Tuesday, January 1, 2013

Dyeing milk protein fiber and de-hairing Paco-vicuña

The mail brought a wonderful thing to my doorstep yesterday - this raw Paco-vicuña fleece:


Well, that's really just the blanket, not the whole fleece, but I have the rest, too.

Like alpaca, Paco-vicuña needs to be de-haired before it can be further processed. In this picture, you can see the guard hairs sticking up from the rest of the fleece:


The fleece has a micron count of 16.3, pretty darn fine. The guard hairs are stiffer and thicker and need to be gotten rid of so that they don't spoil the fineness of the rest of the fiber.

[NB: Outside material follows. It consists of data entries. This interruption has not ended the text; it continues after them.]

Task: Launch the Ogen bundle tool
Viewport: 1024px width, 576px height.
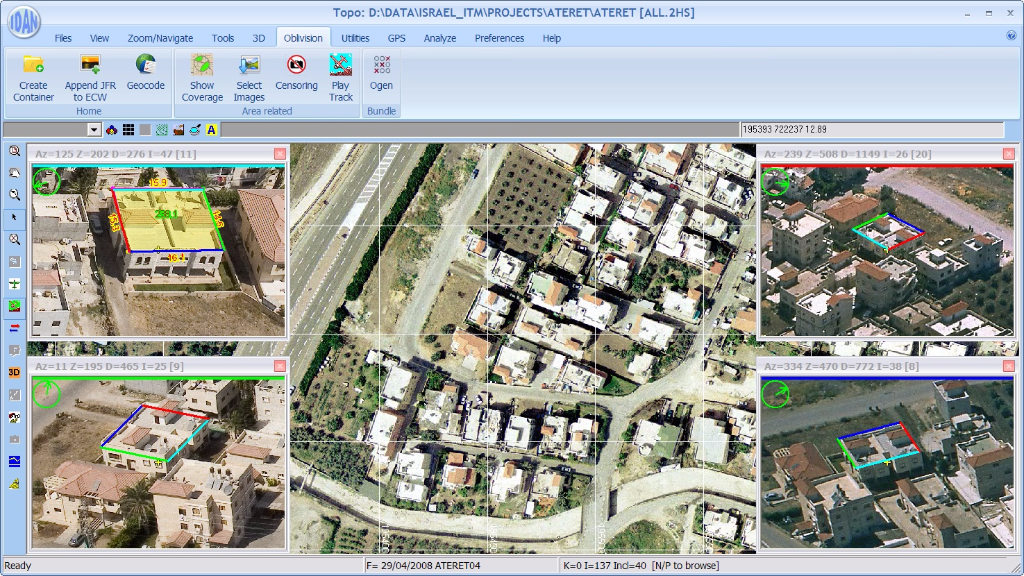Action: (x=381, y=66)
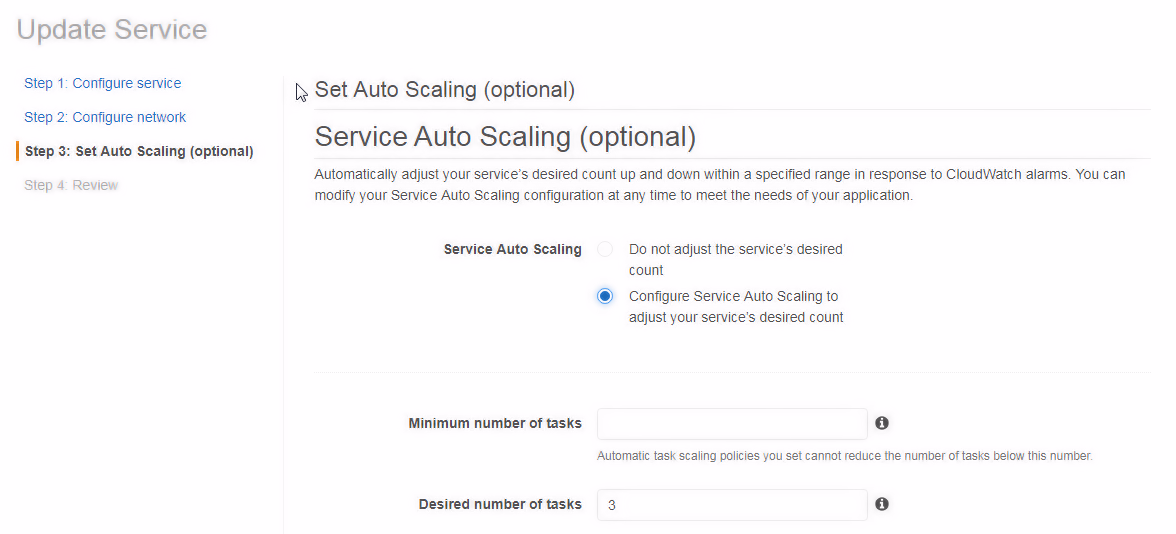Select Step 3: Set Auto Scaling tab
The height and width of the screenshot is (534, 1176).
139,152
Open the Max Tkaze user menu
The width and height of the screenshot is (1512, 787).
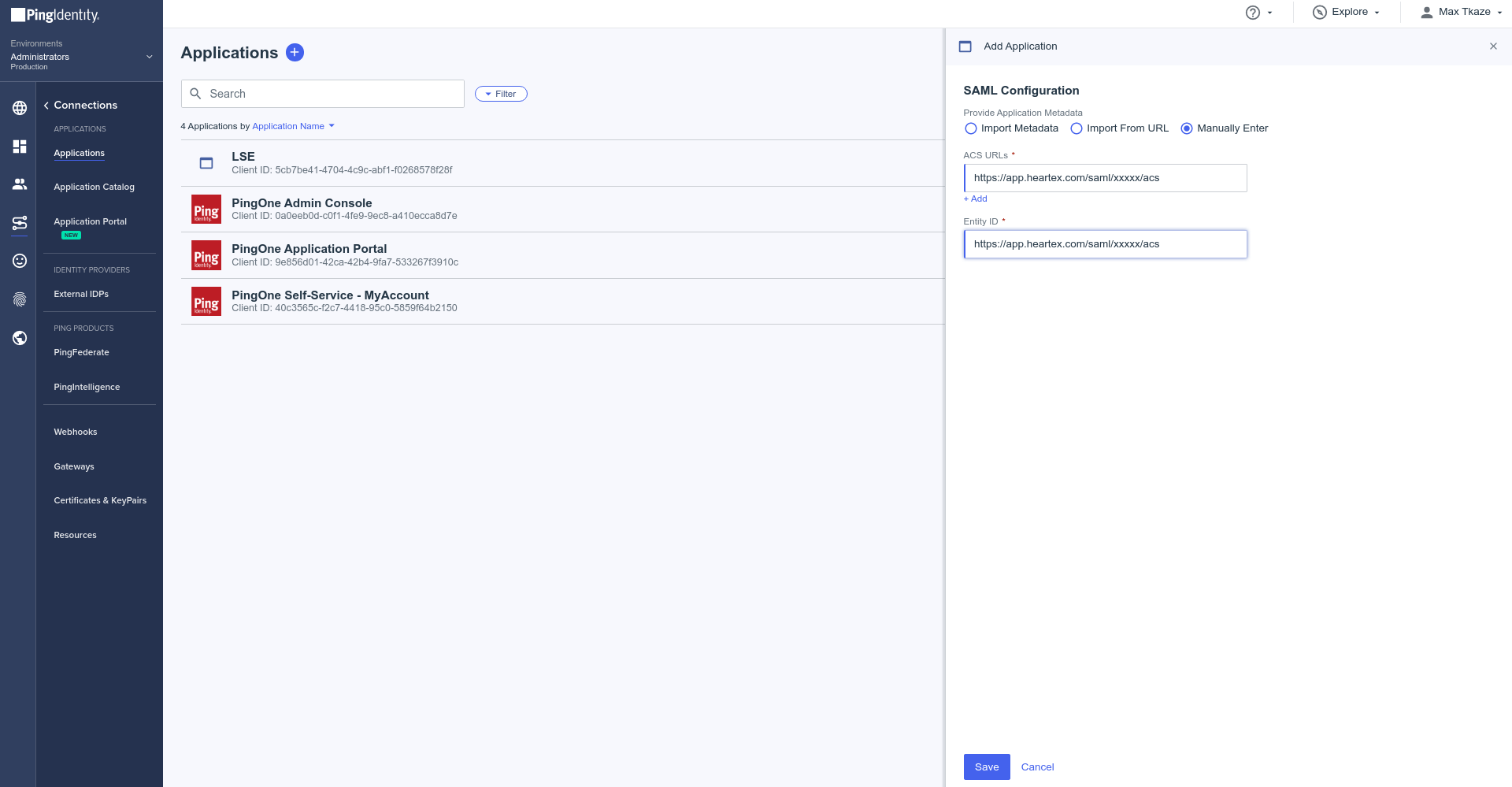[x=1462, y=12]
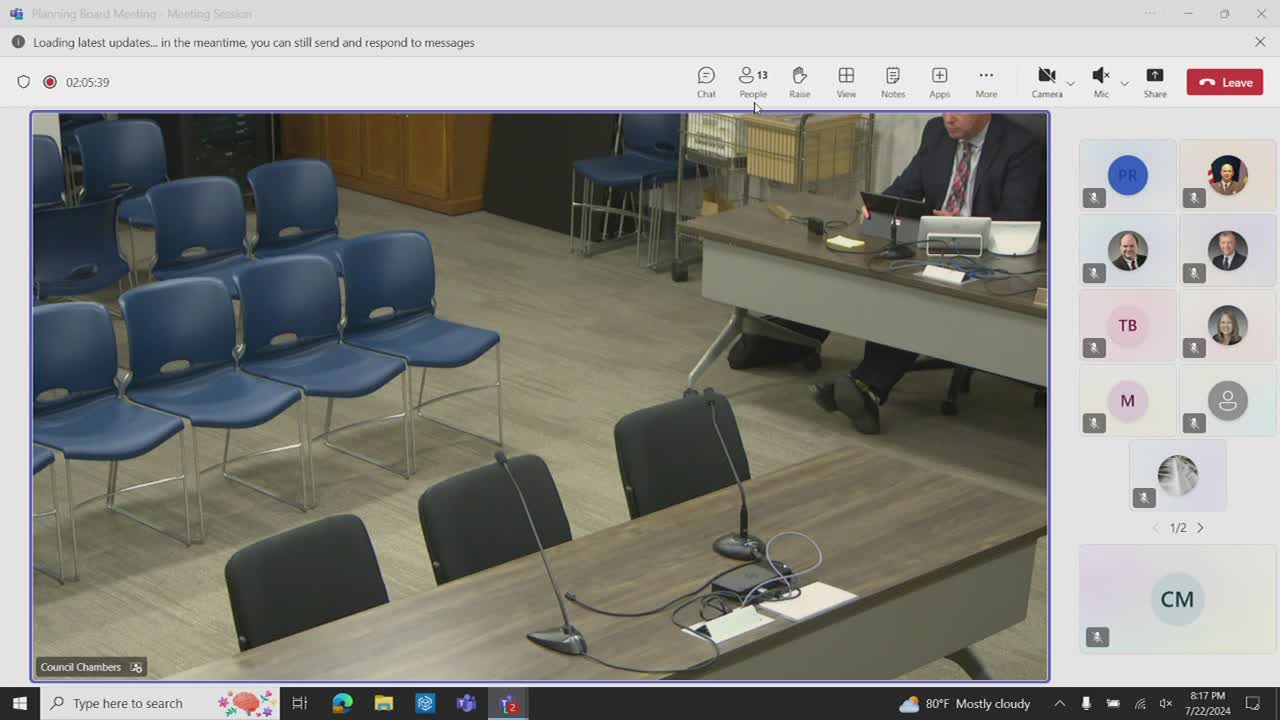Open the Chat panel

[706, 82]
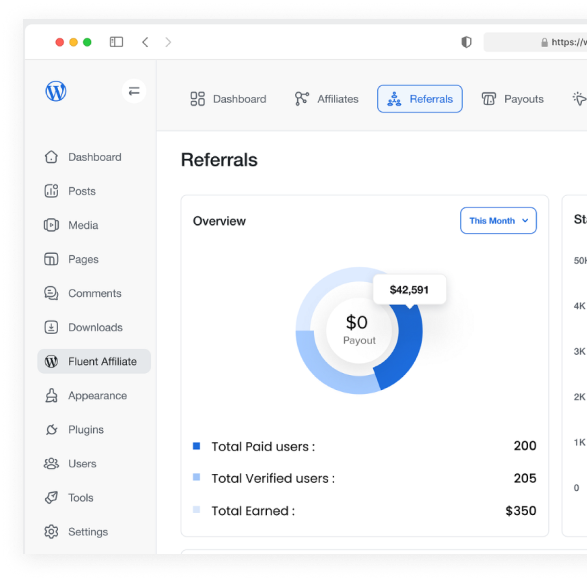Click the privacy shield icon
This screenshot has width=587, height=581.
[466, 42]
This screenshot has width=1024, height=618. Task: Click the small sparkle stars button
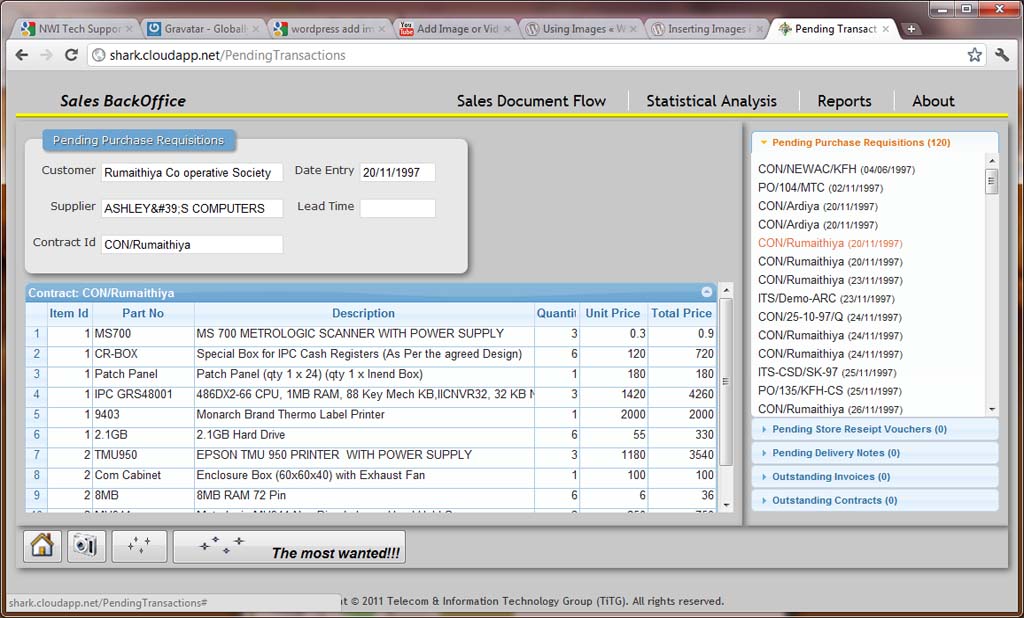click(139, 546)
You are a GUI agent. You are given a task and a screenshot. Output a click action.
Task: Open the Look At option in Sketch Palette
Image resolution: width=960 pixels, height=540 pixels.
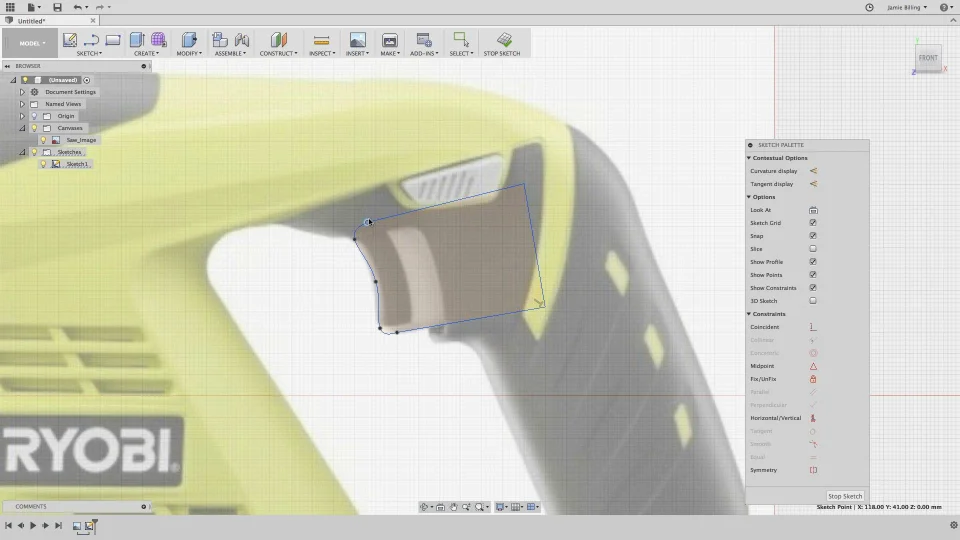click(x=813, y=210)
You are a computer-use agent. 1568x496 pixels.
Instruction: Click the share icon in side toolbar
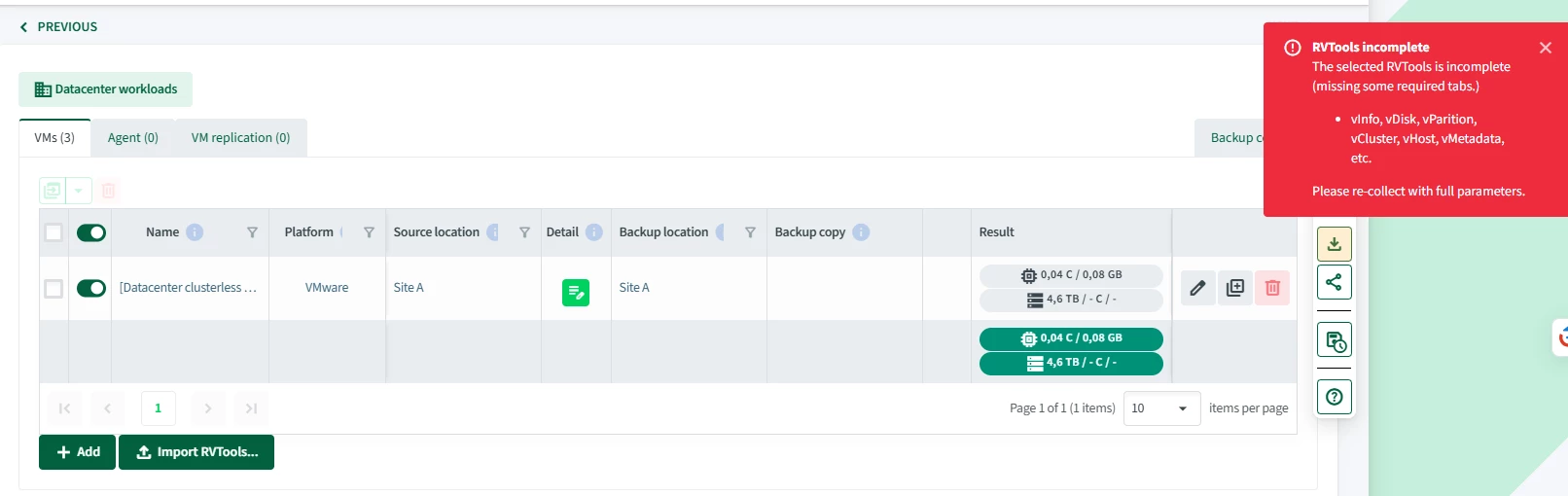pos(1335,282)
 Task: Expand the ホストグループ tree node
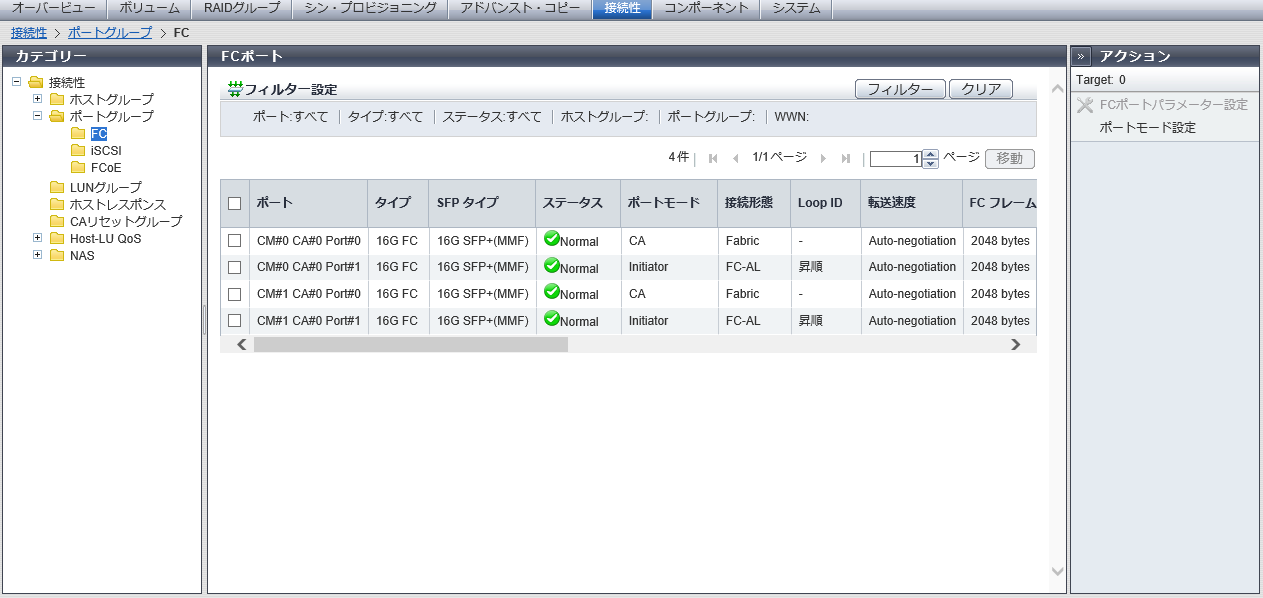(x=38, y=99)
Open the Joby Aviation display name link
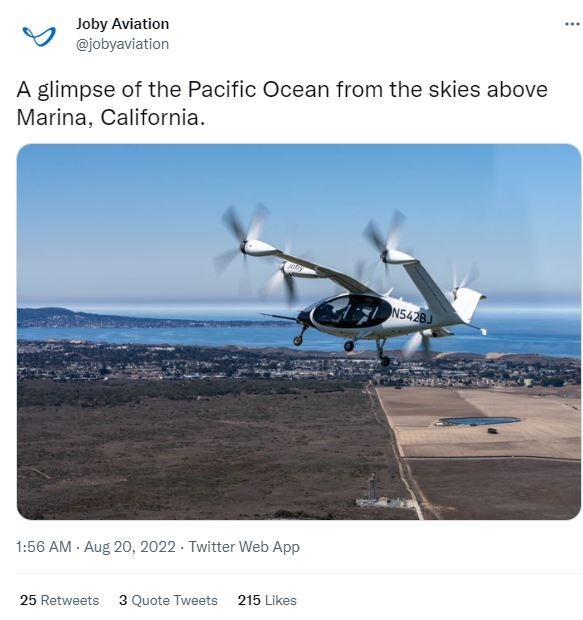This screenshot has width=583, height=620. click(122, 24)
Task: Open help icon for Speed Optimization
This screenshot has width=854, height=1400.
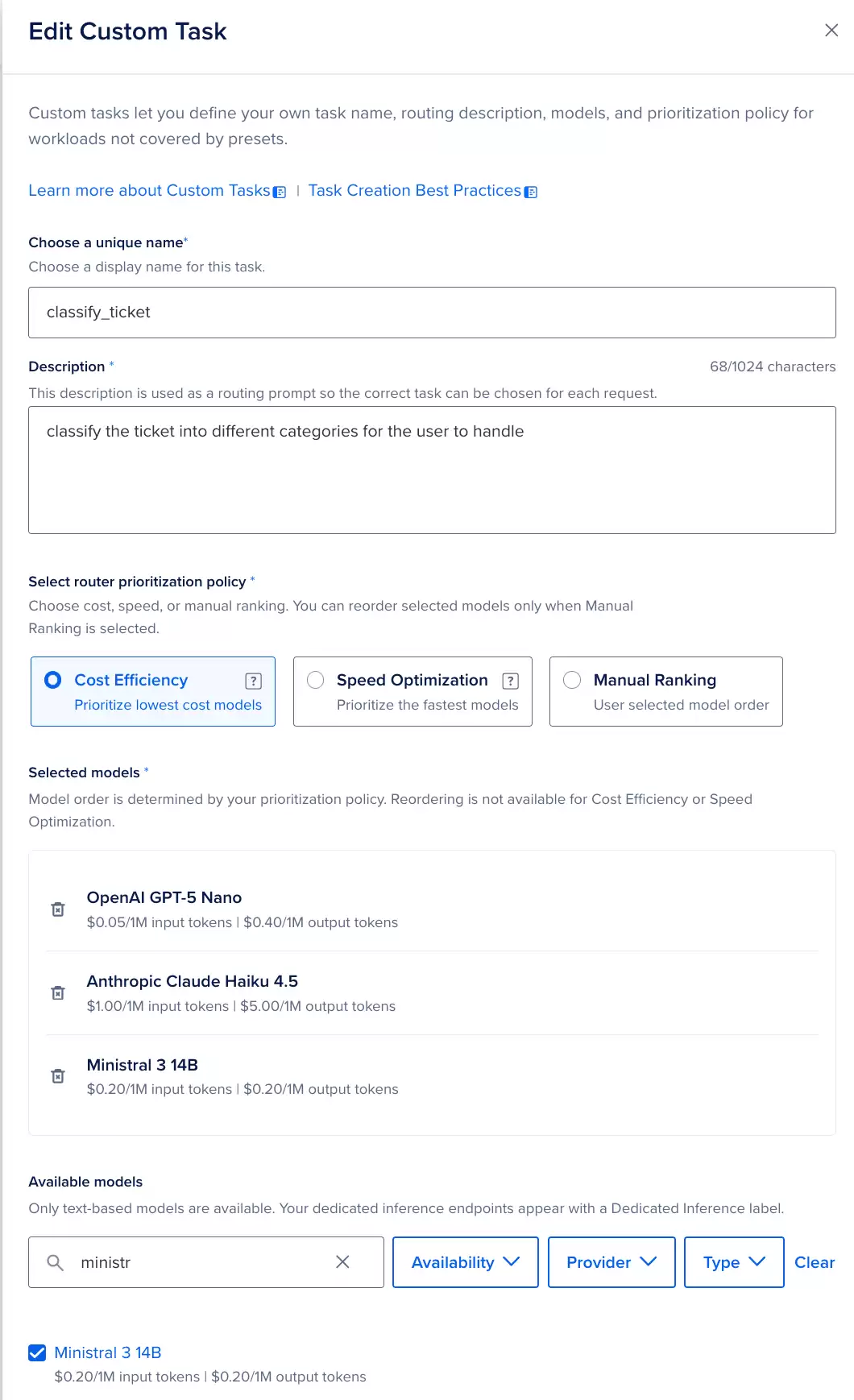Action: pos(510,681)
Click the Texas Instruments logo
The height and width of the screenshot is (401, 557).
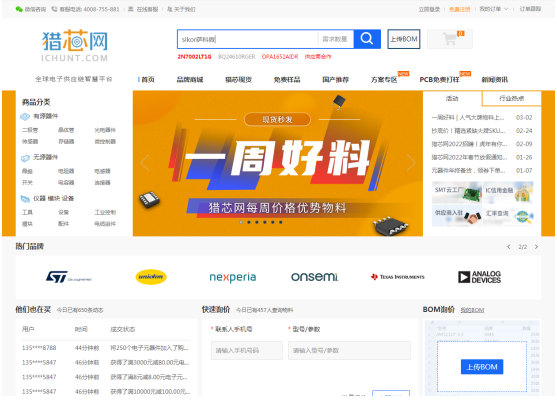[x=398, y=277]
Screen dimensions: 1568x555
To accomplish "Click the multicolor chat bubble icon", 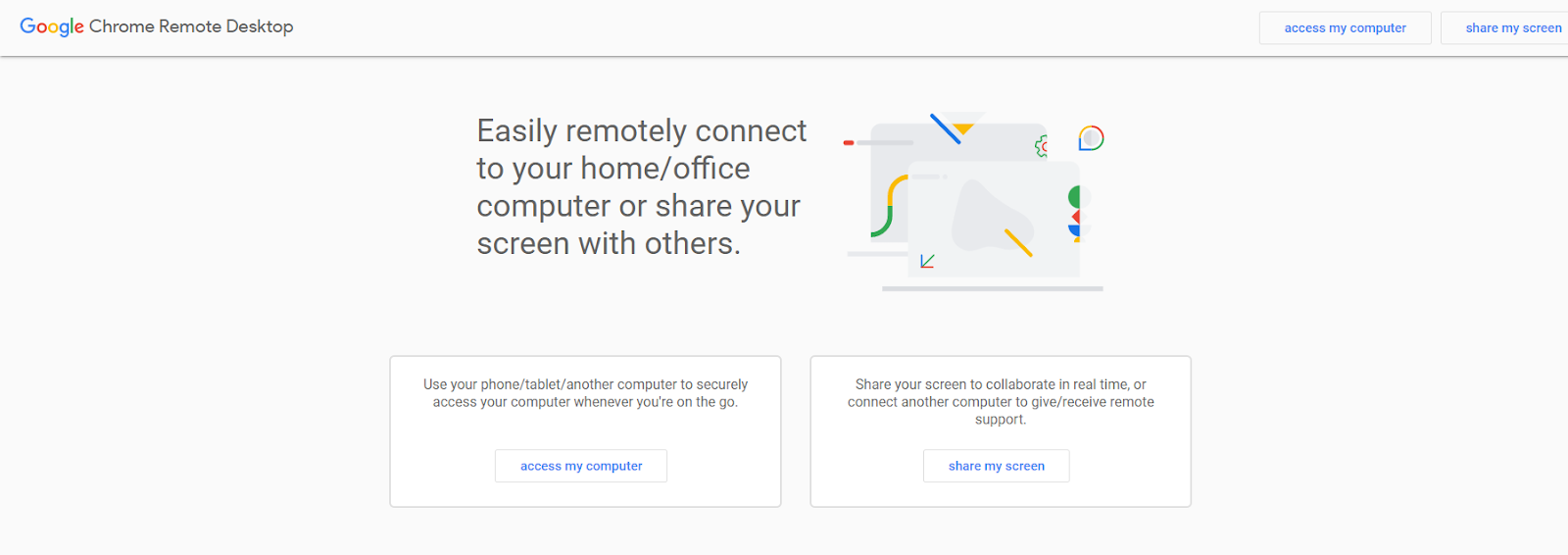I will click(x=1091, y=138).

I don't know how this is accomplished by machinery in a mill, but if you are doing it for yourself, the hairs must be pulled manually from the rest of the fleece. It's not hard, it just takes a while.
Here you can see the bit of fleece from the above picture after it's been de-haired:
All that's left is the wonderful, fluffy, Paco-vicuña fiber. Now it's ready to be washed (soaked, really) and then further processed (I'll probably card it as it's a little short for combing) so that it can be spun into luscious Paco-vicuña yarn.
I also had the chance to dye up some recently spun milk protein yarn. The milk protein was in a wonderfully big box full of spinning fiber that was under the Christmas tree. Milk protein, made from milk in a similar way that bamboo fiber and tencel fiber is made, is wonderfully silky. It breaths well and contains anti-microbial amino acids (which can help with the stink factor in sweat).
I had two 2 oz. skeins to dye up. The pinky-orange-yellow color was achieved by winding the skein into a ball and then squirting pink and yellow weak acid dye (set with vinegar) into and all over the ball. The color was set with heat by microwaving the ball for about 3 minutes.
The golden color of the other skein was achieved with a natural dye made from Tesu flowers, the extract of which I ordered online. I mordanted the skein with alum first, and then plunked it into the dye pot. The golden color, particularly on the shiny, silky milk protein fiber, is luscious and exactly what I wanted:

I'll be using this yarn when I go to a Knitted Knockers Knit-in next week where we all will be knitting prosthetic breasts to donate to women who've had mastectomies. Lot's of these women really like knitted boobs over the silicone prostheses because they're more realistic, breath, can be worn with their regular bras, and can be adjusted by adding or subtracting the amount of fill.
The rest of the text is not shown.